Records

------------------------------------------------------------

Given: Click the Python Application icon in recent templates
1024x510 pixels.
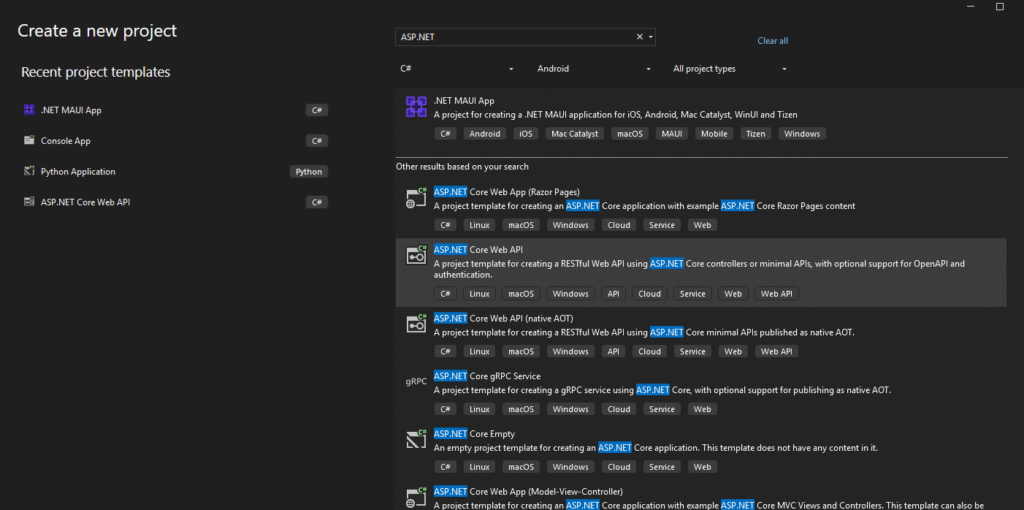Looking at the screenshot, I should (29, 171).
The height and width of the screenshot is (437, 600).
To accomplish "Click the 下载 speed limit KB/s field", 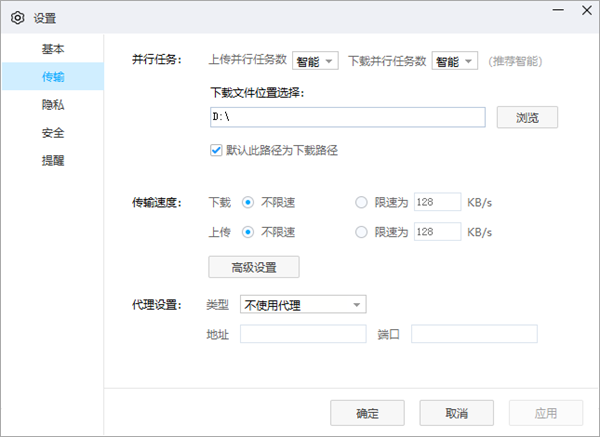I will (436, 203).
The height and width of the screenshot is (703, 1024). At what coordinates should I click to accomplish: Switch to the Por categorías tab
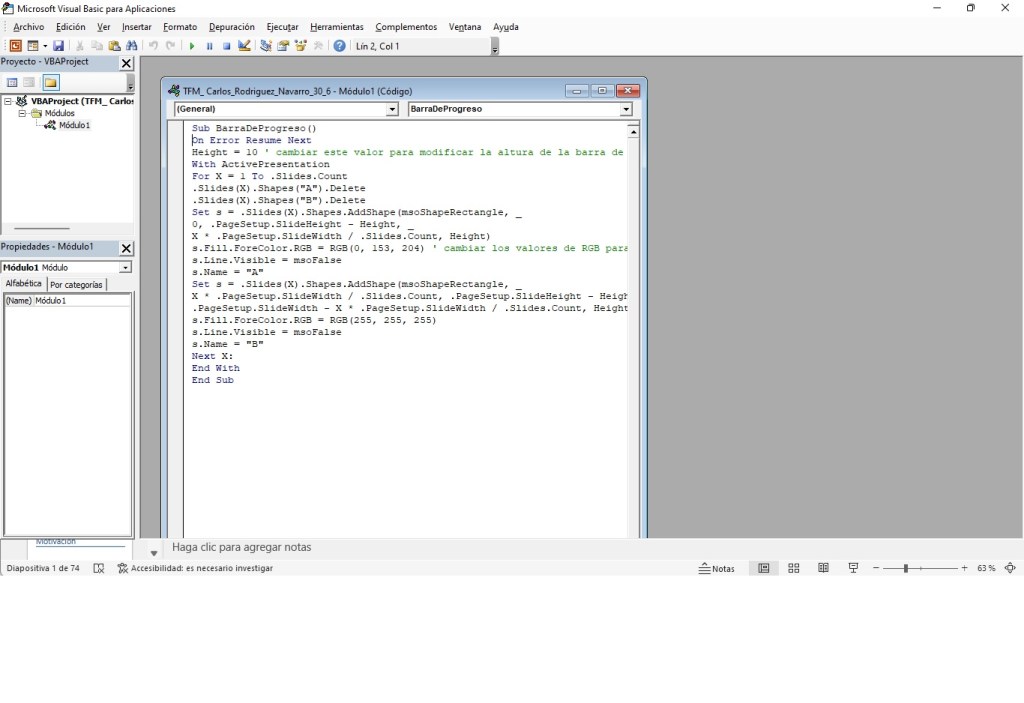[76, 285]
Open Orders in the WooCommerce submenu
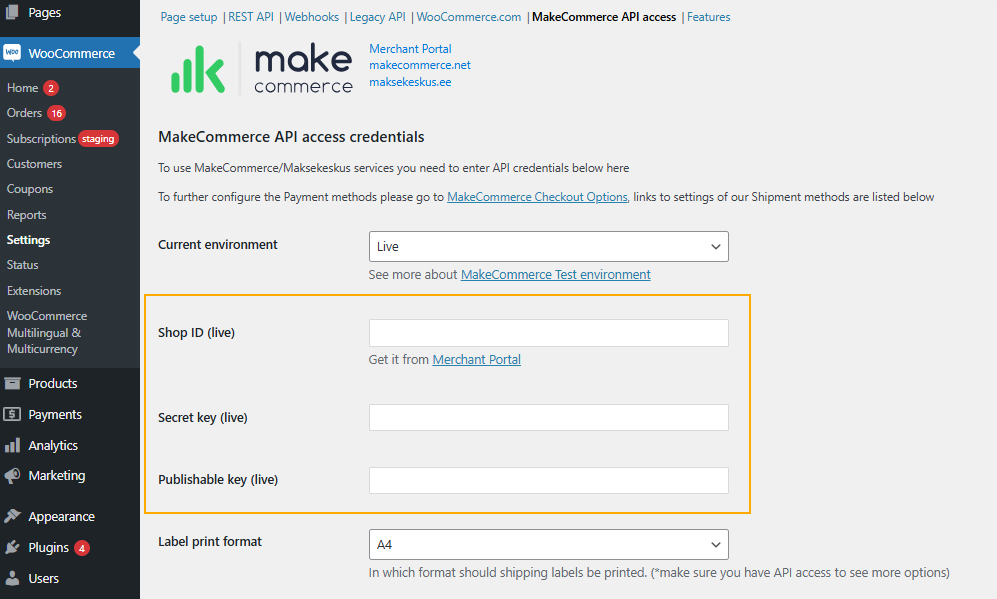The height and width of the screenshot is (599, 997). 24,113
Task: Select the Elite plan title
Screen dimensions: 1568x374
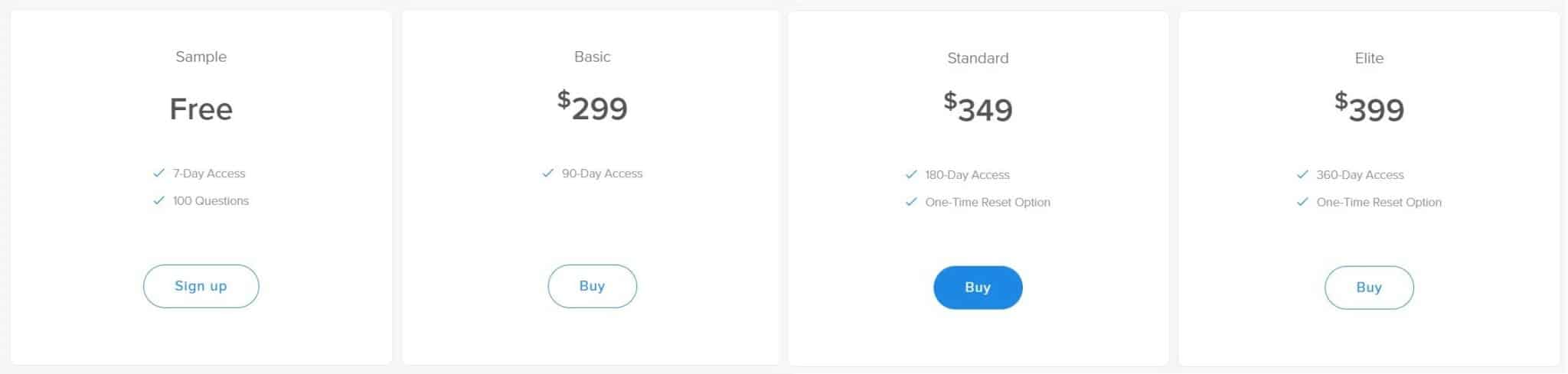Action: pos(1369,58)
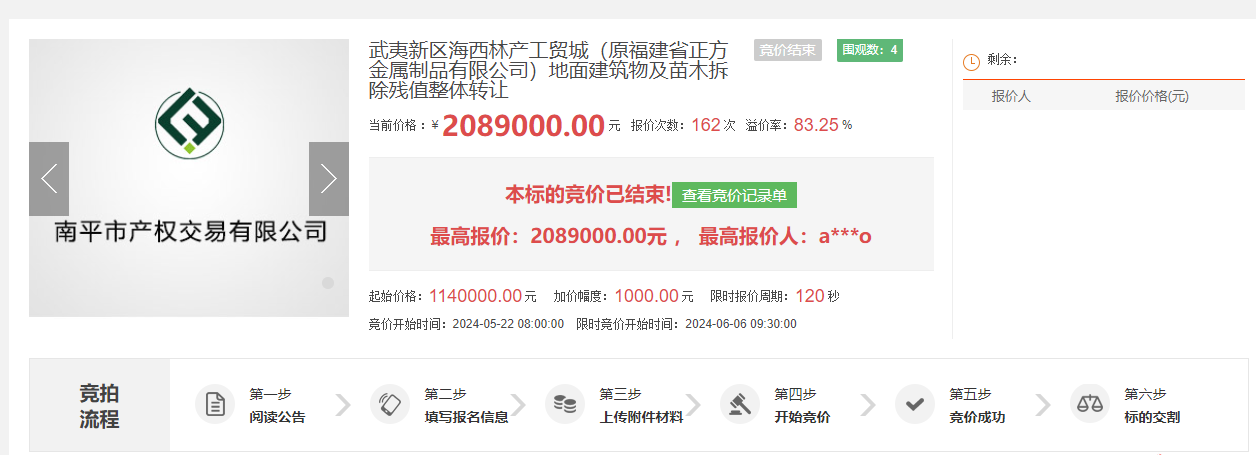Click the 填写报名信息 step label
Viewport: 1256px width, 455px height.
[466, 417]
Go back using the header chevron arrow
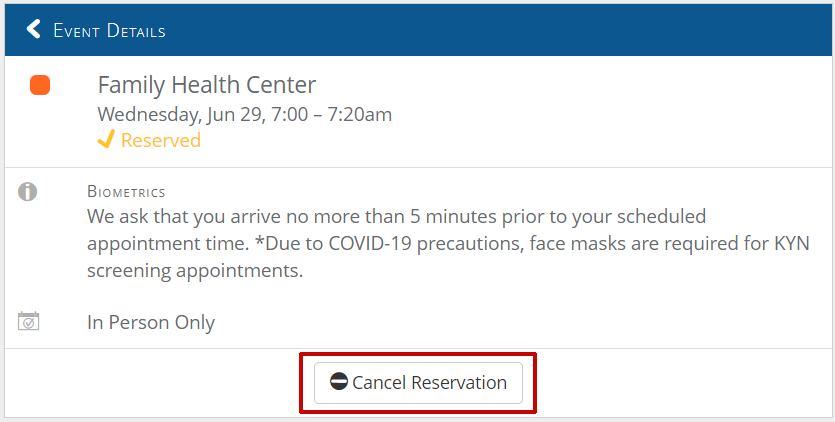The image size is (835, 422). tap(34, 29)
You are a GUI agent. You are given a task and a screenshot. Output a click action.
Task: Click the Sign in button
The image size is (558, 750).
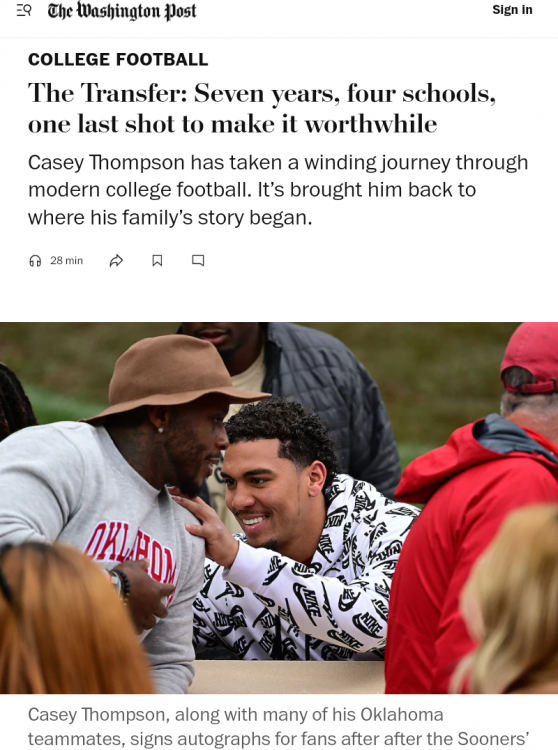tap(512, 10)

------------------------------------------------------------

Could you return the data lines verbatim, from the line with "The height and width of the screenshot is (703, 1024)." to the line with "The image size is (835, 422). tap(34, 29)", both included, leaving out the pictures?

The height and width of the screenshot is (703, 1024). At what coordinates should I click to accomplish: Switch to the Por categorías tab
[76, 285]
Open Orders in the WooCommerce submenu
The height and width of the screenshot is (599, 997). 24,113
Task: Select the Elite plan title
Screen dimensions: 1568x374
Action: pos(1369,58)
Click the 填写报名信息 step label
Viewport: 1256px width, 455px height.
[466, 417]
Go back using the header chevron arrow
The image size is (835, 422). tap(34, 29)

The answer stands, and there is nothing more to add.